The OP won't understand it (heck even I don't)
Want a spoiler?
+($\=\1)-$\ evaluates to zero, so we can take those out.
+($/=\1)-$/ evaluates to zero too, just we need one of them to set the input separator $/ to 1 (bytewise reading).
We can also take out the subsequent commas from the join (since they do nothing), so the first line becomes:
open OUTPUT, join "", map chr,112,114,116,51,46,116,120,116; $\=""; $/=\1;
The numbers are the ordinals of the single chars of the filename "part3.txt".

Now for the while loop.
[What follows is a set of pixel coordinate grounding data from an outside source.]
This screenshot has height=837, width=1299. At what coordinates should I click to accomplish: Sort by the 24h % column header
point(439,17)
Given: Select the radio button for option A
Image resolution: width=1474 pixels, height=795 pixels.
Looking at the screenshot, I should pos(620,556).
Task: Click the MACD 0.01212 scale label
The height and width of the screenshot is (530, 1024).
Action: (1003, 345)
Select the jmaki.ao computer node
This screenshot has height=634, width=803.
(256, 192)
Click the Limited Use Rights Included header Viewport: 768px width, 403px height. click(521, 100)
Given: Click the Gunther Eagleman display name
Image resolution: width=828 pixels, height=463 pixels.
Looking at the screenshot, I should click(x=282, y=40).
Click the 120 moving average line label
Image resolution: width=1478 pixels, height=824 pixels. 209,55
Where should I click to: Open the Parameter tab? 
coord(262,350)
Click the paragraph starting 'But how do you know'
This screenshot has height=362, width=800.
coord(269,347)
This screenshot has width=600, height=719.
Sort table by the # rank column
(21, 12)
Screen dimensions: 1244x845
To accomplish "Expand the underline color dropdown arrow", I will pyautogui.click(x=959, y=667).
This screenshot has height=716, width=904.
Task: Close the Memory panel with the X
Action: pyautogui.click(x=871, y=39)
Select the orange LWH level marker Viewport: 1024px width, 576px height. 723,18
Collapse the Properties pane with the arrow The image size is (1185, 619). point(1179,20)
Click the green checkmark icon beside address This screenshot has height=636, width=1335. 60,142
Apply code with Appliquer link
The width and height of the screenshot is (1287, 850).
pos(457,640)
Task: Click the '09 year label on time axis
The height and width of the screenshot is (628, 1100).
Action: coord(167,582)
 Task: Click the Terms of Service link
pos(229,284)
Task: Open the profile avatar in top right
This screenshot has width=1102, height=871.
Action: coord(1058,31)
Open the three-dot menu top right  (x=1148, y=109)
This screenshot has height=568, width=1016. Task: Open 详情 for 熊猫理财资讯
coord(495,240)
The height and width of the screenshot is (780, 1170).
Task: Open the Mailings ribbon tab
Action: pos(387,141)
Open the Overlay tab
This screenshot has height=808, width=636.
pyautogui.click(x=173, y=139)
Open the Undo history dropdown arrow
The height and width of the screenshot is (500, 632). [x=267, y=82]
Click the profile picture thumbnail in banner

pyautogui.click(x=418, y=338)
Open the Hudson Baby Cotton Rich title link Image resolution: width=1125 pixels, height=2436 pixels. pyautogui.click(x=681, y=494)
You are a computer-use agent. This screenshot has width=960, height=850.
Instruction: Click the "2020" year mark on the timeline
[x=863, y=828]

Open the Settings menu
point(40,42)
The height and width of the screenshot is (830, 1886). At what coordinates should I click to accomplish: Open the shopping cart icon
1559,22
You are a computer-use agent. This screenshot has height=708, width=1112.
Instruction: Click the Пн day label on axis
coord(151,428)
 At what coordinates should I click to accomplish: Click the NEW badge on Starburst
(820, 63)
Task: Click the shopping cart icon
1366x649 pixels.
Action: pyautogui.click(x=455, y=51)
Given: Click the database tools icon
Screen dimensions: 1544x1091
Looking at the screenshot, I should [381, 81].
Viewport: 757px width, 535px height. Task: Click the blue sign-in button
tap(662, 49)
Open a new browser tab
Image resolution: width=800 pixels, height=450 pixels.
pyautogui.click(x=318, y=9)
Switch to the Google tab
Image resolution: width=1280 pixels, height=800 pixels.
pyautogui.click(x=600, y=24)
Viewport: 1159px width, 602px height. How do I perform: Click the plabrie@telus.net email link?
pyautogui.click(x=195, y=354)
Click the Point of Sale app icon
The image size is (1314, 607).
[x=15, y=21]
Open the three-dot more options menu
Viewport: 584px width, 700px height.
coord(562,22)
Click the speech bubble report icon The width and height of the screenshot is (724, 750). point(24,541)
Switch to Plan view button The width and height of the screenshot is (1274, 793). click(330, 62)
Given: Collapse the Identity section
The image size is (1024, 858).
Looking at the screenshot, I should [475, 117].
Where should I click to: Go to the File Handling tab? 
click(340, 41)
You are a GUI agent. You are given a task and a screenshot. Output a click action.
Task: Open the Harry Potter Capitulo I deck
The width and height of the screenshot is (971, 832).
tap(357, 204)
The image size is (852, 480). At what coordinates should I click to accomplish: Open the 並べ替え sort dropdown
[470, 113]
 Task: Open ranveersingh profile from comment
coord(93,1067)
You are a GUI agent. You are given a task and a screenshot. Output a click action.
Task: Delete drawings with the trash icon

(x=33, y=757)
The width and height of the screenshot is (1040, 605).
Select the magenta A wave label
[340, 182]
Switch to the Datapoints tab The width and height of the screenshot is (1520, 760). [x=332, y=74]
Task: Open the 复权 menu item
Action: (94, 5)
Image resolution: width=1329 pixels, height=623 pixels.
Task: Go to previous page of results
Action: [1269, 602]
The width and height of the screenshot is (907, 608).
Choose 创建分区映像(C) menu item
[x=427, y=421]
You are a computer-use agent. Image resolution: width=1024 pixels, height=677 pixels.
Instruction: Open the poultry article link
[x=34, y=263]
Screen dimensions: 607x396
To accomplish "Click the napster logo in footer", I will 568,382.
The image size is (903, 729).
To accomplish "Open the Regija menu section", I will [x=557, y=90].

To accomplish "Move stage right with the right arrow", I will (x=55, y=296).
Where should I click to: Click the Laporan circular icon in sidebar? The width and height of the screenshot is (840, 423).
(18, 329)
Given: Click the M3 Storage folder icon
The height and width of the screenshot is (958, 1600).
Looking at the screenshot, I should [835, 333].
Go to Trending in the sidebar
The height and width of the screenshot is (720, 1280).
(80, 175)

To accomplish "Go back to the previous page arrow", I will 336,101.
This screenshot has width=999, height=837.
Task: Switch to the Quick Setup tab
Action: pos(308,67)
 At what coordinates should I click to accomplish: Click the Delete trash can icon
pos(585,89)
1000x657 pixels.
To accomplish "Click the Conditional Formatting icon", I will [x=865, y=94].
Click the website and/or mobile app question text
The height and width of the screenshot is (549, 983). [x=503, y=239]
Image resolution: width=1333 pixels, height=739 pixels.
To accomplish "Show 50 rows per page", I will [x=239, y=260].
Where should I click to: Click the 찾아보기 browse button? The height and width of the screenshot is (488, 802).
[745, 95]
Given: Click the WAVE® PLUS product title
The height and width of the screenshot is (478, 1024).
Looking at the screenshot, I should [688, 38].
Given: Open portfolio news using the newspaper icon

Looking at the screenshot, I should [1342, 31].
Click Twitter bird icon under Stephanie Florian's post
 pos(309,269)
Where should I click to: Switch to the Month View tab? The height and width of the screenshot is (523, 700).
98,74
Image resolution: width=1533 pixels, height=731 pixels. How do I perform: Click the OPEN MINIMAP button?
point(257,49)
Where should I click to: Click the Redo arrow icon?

If we write it clearer it looks like
while(<OUTPUT>) { $\="$\$_"; $_=$\; $\ = substr((push @w,$\),0,0) if $\=~ /\s$/msg; }
$\="$\$_"; simply concatenates the read char with $\.
$_=$\; has no effect.
$\ = substr((push @w,$\),0,0) if $\=~ /\s$/msg; pushes $\ to an array if the last char of $\ is a whitespace or newline, thus a "word".
In the same statement $\ is cleared because the return value of substr(something, 0,0) is empty.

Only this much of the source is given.